A month after being put under house arrest in September of 2000, the dissident participated in United Nations-brokered talks with Burma’s ruling military junta, hoping to transform the government from a military state to something approaching a democratic society.

It was only after nearly two years of house arrest that she was released as a confidence building gesture by the junta. Now that the 56-year-old Aung San Suu Kyi has been freed from house arrest, however, questions remain as to how serious the military is about reform and where the democratic process goes from here.

To be sure, Burma’s ruling junta has plenty of reason to change. Having witnessed authoritarian regimes fall to democracy in a number of countries around the world, the junta has a vested interest in fostering political change before it is inevitably forced upon them. They know Burma is suffering under their stewardship. More than a decade of international isolation has led to the breakdown of virtually every aspect of society. Basic social and medical services have dwindled to nothing while the country’s HIV rate has skyrocketed.

Economic sanctions have crippled an already dilapidated economy. Hyper-inflation has set in and the kyat, Burma’s national currency, has dropped nearly 500 percent over the past year, 15 percent over the past few weeks. Basic staples like rice, eggs and oil are quickly becoming too expensive for local residents to buy. At the same time, the U.S. Congress had been contemplating further sanctions against Burma’s textile industry that would have cost the country some $500 million a year in revenues. “If the army can’t resolve Burma’s economic issues, there is a belief that it may collapse,” says NLD activist Hung Htoo.

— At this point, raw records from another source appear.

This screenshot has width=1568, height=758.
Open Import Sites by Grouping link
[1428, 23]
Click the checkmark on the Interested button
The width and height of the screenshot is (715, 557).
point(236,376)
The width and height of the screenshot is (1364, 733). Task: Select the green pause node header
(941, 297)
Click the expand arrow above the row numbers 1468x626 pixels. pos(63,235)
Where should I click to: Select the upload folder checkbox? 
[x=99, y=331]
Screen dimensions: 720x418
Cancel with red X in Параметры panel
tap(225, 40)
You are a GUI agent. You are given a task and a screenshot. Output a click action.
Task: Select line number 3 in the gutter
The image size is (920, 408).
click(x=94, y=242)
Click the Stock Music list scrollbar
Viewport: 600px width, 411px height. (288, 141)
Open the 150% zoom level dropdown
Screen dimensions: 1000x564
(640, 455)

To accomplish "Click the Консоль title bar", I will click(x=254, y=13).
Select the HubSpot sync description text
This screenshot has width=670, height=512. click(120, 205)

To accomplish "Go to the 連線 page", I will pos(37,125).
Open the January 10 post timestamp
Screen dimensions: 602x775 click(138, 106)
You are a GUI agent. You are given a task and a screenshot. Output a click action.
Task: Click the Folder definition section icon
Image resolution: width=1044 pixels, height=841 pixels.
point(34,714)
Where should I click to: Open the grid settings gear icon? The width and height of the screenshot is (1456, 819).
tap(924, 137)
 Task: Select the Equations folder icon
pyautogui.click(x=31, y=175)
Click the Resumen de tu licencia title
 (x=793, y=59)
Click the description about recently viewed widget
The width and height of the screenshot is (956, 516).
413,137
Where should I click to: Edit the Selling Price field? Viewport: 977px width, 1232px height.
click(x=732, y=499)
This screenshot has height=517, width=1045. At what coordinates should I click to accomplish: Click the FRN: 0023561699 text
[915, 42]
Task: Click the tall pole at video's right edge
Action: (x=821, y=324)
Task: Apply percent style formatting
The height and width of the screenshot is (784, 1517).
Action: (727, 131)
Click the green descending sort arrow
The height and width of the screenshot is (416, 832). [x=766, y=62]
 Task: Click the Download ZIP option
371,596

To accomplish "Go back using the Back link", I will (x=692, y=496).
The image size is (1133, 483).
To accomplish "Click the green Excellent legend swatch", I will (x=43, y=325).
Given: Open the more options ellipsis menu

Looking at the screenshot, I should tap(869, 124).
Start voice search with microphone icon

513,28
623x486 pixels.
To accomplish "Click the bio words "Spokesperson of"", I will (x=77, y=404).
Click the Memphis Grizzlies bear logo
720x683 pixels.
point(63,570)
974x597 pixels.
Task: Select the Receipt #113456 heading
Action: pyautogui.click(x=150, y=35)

So far, the military has promised Aung San Suu Kyi that more democracy advocates will soon be freed. Human Rights Watch estimates that 1,500 political prisoners, including 17 democratically-elected members of parliament, remain holed up in Burmese prisons. Aung San Suu Kyi has said that the release of the remaining political prisoners is a pre-requisite for the dialogue for democracy to move forward. “It is now the single most important challenge to the military as to what they will do with the political prisoners,” Mike Jendrzejczyk , Human Rights Watch’s Burma expert told NEWSWEEK. “Suu Kyi would like to see them released all at once. But if the military decides to release them in phases as they have done in the past, that will be seen as moving far too slowly.”

The NLD is anxious to move to the next step in the process, establishing a new constitution and holding elections, but Aung San Suu Kyi is painfully aware that trying to move too far too fast may lead to yet another crackdown. While she has been promised by the military that she can leave the city of Rangoon, she has yet to announce that she will force the issue. The last time she tried to leave the capital, she was imprisoned for almost two years. But Aung San Suu Kyi knows that re-establishing the hundreds of NLD offices around the country will require that she travel. “This is basically a highly delicate start of a long process,” says David Steinberg, a professor at Georgetown University and a leading expert on Burma. “It is too early to be euphoric.”